What does it mean to be a moderate?  What do moderates believe and how can they put their values into practice, especially in an age defined by growing economic inequalities, electoral polarisation and political extremism?

I am an Australian-born, British sociologist who has been exploring these questions for over a decade.  When I began my study of the problem – and promise – of political moderation in the 21st Century, I had few expectations of where these questions would take me.  I was interested in American democracy but the state of Kansas was not on my radar.  However, it was when I read Thomas Frank’s ‘What’s the Matter with Kansas?’ that I first learned of the work of the MainStream Coalition.  I was inspired.  I came to Kansas City in 2008 and visited with the then director, Boo Tyson.  I have been coming back every year since, to interview activists, legislators and others who are committed to rebuilding political moderation in Kansas.  I have walked with candidates in Republican primaries and enjoyed hundreds of conversations with moderates throughout Kansas.

I am sometimes asked why I came to Kansas, as if studying political moderation in Kansas is a contradiction in terms.  It might seem counter-intuitive but it makes perfect sense.  Kansas has a long tradition of moderate politics, in both the Republican and Democratic Parties.  In recent decades, this tradition has been challenged and ridiculed, as religious fundamentalists and economic libertarians committed to reducing state government have come to dominate Kansas politics.  To discern what moderation means, though, it makes sense to go somewhere it is contested, some place it is talked about openly and debated.  This is not true of every state.

In my view, it is to the credit of Kansans that MainStream and other like-minded groups exist, to push back against extremism in the state legislature.  Moderates have experienced setbacks in recent years but this does not mean that the work they do – the politics they seek to champion – is not important.  I would argue that political moderation is, in fact, the most authentic of American political traditions.  The importance of moderation was certainly what the Founding Fathers, well versed in the writings of Aristotle, John Locke and the Scottish Enlightenment, had in mind.  The virtue of moderation is at the heart of the US constitution, enshrined in the idea of the separation of powers.  That is one of the reasons why current attacks on the judiciary are so dangerous.  The independence of the judiciary is fundamental to protecting government and democracy in America.

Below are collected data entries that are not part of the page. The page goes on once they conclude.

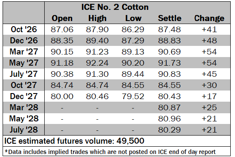Screen dimensions: 235x157
Task: Click July '27 low value 89.44
Action: point(133,74)
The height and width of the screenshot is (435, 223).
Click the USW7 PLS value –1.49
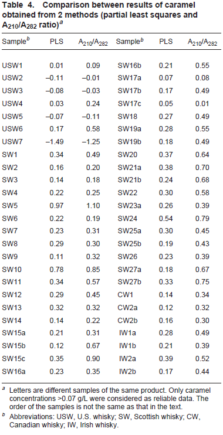coord(55,142)
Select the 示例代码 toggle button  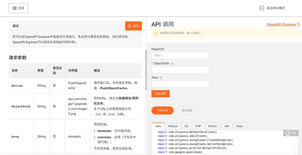coord(162,110)
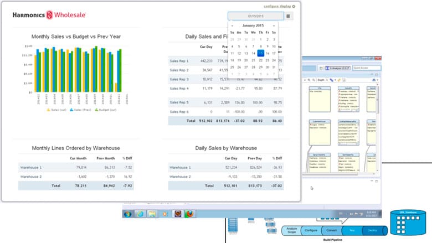Select the Convert stage in Build Pipeline
The width and height of the screenshot is (432, 243).
pos(331,230)
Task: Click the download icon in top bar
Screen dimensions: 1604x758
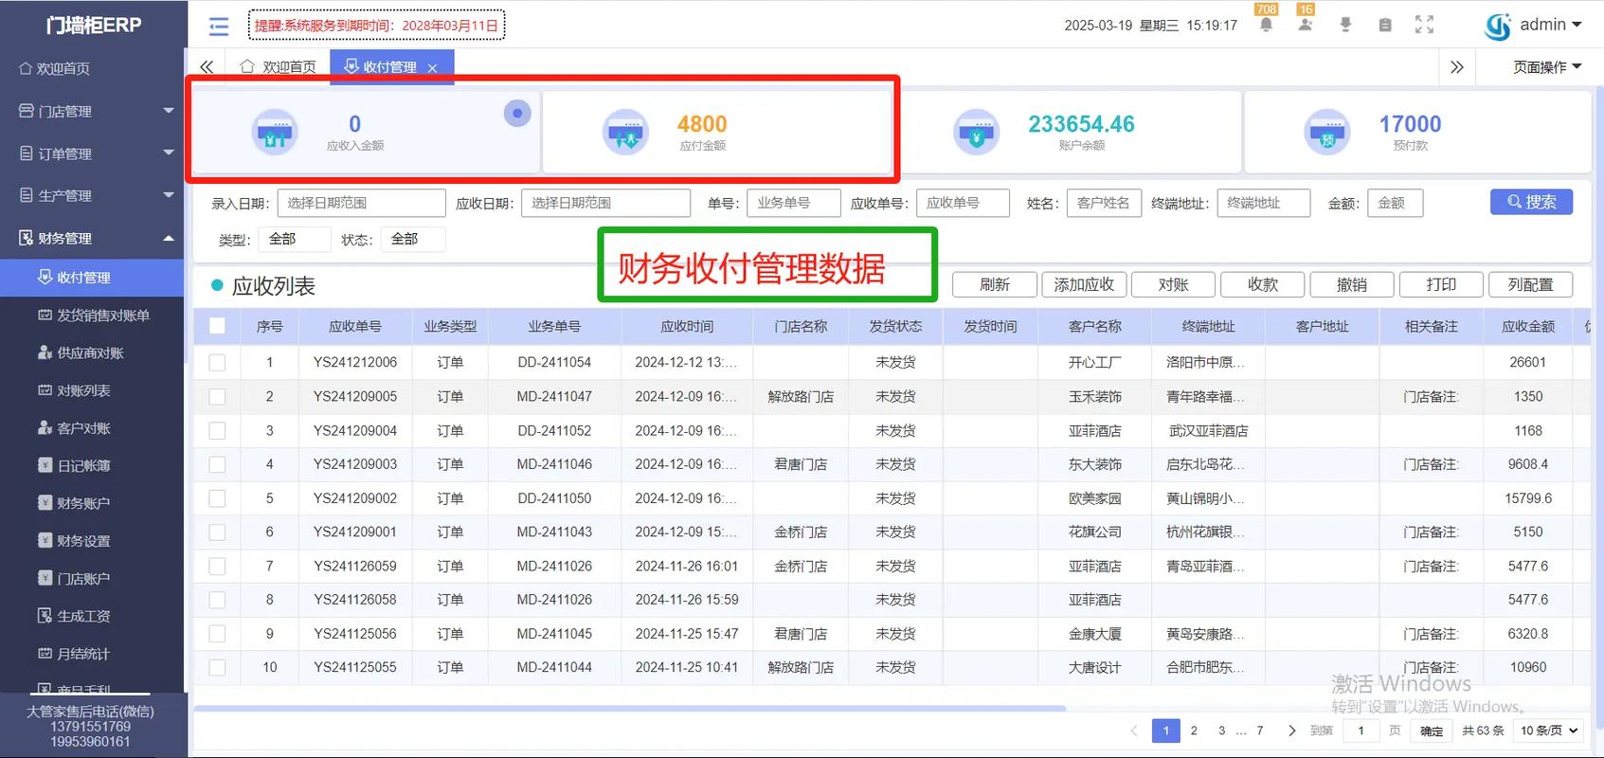Action: [x=1345, y=25]
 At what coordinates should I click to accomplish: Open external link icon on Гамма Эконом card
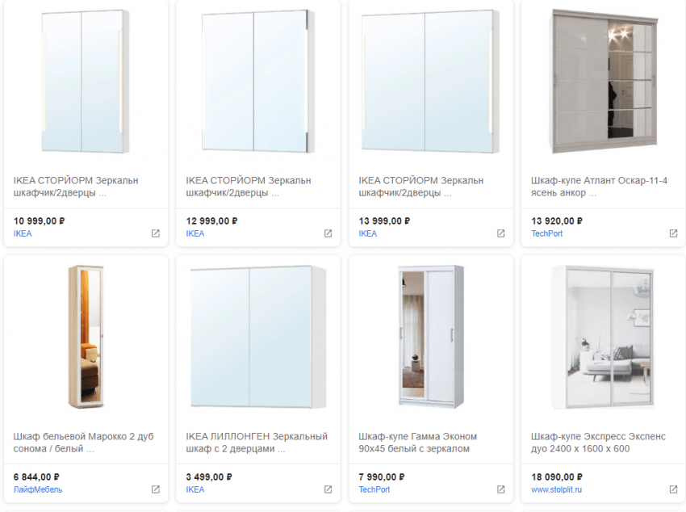tap(500, 489)
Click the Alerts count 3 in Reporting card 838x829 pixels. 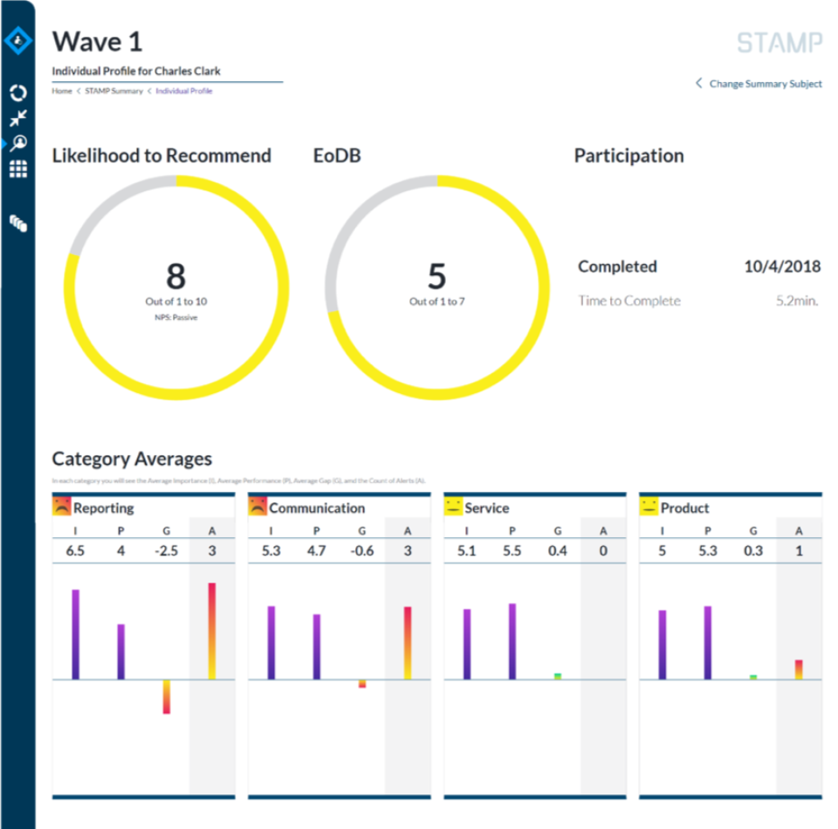tap(211, 551)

It should come as no surprise, then, that political moderates are committed to the constitution and due process of law and politics.  This can only be the start, though: the constitution is the foundation of the kind of political community moderates seek to build.  There is much work to do, if Kansans are to arrest and check political and religious extremism as well as repair the damage that has been wrought on the state’s finances by reckless fiscal reforms.  As the Indiana University political theorist Aurelian Craiutu argues, though, political moderation is a virtue for courageous minds.  We all have much to learn from the discipline and work of Kansas moderates and organisations like the MainStream Coalition, which has weathered the ideological storm that has engulfed state politics for over a generation and stood the test of time.

Dr Alex Smith is a sociologist from the University of Warwick in England.  He also holds an adjunct position at Kansas University.  In the coming months, he will be writing about moderate politics in Kansas for the MainStream Coalition and will be publishing a book on the subject with The University Press of Kansas in 2017, titled ‘Democracy begins at home: political moderation in Red State America.’